Quase desisti, pois percebi que ser psicólogo pode ser perigoso. Crimes, loucuras, delírios. Desabafos e reflexões no divã... não sei se eu agüentaria isso. Mas, como conhecia mais ou menos a rotina de um psicólogo, achei por bem continuar nesta jornada. Como só posso sair à noite, porque minha aparência assustaria qualquer ser humano, fui dar um rolê no centro da cidade.

Certa noite, em plena Gabriel dos Santos, vejo um grupo de pessoas em frente a uma casinha amarela. Aproximei-me sorrateiramente para sacar qual era a desse grupo. Para a minha surpresa, deparei-me com o grande portal. Tinha de atravessá-lo. A minha vítima estava lá dentro. Uma psicóloga dando sopa! Descobri que era uma escola e, aquelas pessoas, alunas de um curso de formação de escritores. Que bom que alguma coisa ainda é como antigamente, pessoas querendo escrever. A chance era única!
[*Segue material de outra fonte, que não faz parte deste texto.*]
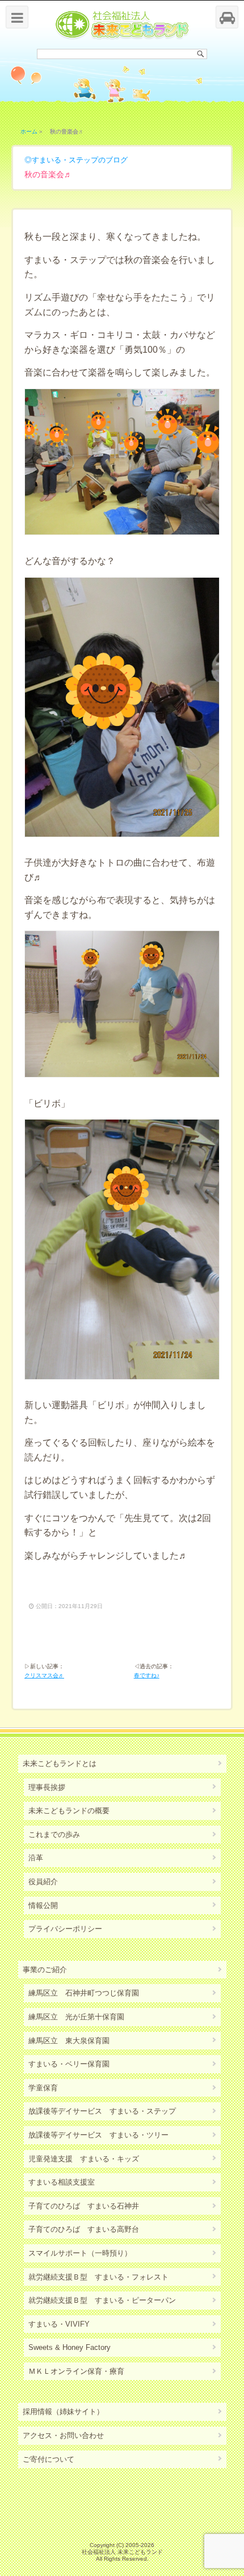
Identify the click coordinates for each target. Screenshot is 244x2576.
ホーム (28, 131)
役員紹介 (43, 1881)
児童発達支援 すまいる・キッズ (83, 2159)
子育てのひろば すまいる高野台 (83, 2229)
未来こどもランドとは (59, 1763)
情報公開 (43, 1905)
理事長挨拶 (46, 1787)
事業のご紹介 (45, 1969)
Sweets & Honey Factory (69, 2347)
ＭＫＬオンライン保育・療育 (76, 2371)
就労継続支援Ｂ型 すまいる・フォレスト (98, 2277)
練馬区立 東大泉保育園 (69, 2040)
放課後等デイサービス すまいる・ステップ (102, 2111)
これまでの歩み (54, 1834)
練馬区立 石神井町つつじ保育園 (83, 1993)
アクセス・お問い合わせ (63, 2435)
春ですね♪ (146, 1675)
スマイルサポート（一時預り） (80, 2253)
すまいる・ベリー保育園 (69, 2064)
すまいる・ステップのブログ (80, 160)
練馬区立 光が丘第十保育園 (76, 2017)
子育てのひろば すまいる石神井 (83, 2206)
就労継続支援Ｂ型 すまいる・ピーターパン (102, 2300)
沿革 (35, 1857)
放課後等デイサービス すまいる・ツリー (98, 2135)
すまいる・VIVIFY (59, 2324)
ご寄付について (48, 2459)
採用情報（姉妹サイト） (63, 2411)
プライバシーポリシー (65, 1928)
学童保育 (43, 2088)
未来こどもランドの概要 (69, 1810)
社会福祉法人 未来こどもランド (122, 2552)
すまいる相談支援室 (61, 2182)
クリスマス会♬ (44, 1675)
Eu tinha de pegar a psicóloga sozinha. Apenas assim conseguiria roubar sua alma sem que se percebesse. Segui-a por muitos dias. Ela era cuidadosa, mas nem tanto. Às vezes ela ficava sonhando com seus enormes olhos abertos. Seria aí que eu roubaria sua alma. Num sonho. Precisando escrever, ela se entregou aos devaneios. Foi aí que entrei em ação. Quando apareço em sonhos, posso assumir qualquer forma. Tornei-me um anão e, para minha surpresa, ela também estava roubando uma alma através da voz de alguém. Mas fui mais rápida. Tornei-me ela antes que ela se tornasse aquela voz.

7 comentários:

Retrix disse...

Que alegria.
Então estou salvo? Adorei!!!
Um viva à minha redentora!

Claudia disse...

Olha eu de personagem. Que delícia. Amei. No fim da história até fiquei angustiada. Dá para devolver minha alma, por favor.
Um beijão.

Pati Cytrynowicz disse...

Caro Renato, eu não sei se sua alma está a salvo. Se o ser da minha história roubou a alma da "psicóloga", que por sua vez estava roubando a sua alm, o ser da minha história pode ter roubado a sua alma e não a dela. Se cuida...

Pati Cytrynowicz disse...

Cara Claudia,

Alma roubada é alma perdida. Sinto muito.

Nanete Neves disse...

Ai, que viagem....rs das florestas abissais prá Vila Madá e de lá prá Hgienópolis tudo por uma alminha (ou duas?)...No melhor estilo Casas Bahia, pegue dois/pague um...rsrs

Pati Cytrynowicz disse...

Nanete, você é uma figura! Beijos.

Sady Folch disse...

Pati, saudades de nossos encontros literários.

Revendo as páginas dos amigos, amei ler este texto.